What this task involves:
Answer with one number only: how many lines in the material contain "Select".

== Data for this exercise

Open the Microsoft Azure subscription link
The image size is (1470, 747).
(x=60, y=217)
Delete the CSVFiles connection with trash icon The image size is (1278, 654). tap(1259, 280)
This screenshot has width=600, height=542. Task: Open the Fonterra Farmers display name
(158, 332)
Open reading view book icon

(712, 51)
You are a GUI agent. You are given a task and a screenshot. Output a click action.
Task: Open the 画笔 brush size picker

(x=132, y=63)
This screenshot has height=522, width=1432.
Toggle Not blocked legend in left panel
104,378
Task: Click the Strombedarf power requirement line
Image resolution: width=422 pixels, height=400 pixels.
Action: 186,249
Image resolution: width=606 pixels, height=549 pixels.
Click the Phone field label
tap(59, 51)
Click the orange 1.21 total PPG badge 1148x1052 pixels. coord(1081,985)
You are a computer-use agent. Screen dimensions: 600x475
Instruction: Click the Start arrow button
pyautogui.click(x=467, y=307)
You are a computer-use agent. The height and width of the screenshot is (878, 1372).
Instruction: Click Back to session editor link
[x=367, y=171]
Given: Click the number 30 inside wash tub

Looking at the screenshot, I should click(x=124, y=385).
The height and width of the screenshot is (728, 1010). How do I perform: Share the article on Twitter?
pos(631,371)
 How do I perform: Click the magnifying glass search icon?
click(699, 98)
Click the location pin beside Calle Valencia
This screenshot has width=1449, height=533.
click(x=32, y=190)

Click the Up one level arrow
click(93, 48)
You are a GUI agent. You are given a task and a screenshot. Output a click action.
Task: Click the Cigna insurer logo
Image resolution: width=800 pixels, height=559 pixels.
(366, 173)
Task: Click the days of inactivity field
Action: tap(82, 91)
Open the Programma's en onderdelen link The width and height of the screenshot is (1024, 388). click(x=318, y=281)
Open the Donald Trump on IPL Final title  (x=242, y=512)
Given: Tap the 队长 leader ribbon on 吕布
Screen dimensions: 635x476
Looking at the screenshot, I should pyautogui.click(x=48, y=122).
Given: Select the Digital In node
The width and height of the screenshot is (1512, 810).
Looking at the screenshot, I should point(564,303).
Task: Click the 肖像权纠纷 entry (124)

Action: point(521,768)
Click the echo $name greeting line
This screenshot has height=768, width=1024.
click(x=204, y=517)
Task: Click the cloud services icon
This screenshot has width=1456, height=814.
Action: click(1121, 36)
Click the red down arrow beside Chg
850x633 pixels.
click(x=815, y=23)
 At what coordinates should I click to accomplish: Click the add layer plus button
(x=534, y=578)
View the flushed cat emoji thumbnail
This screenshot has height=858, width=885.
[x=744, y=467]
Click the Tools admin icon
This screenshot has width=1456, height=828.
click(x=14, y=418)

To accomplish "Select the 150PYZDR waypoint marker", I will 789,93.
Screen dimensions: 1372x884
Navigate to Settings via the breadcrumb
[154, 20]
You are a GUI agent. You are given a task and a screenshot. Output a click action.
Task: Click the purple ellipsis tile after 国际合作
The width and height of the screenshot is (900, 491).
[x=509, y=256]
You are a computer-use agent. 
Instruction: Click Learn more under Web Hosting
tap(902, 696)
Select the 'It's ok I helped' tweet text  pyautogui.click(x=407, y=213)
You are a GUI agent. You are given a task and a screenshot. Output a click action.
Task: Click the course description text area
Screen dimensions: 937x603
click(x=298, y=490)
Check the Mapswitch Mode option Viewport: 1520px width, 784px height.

====

Exercise output:
3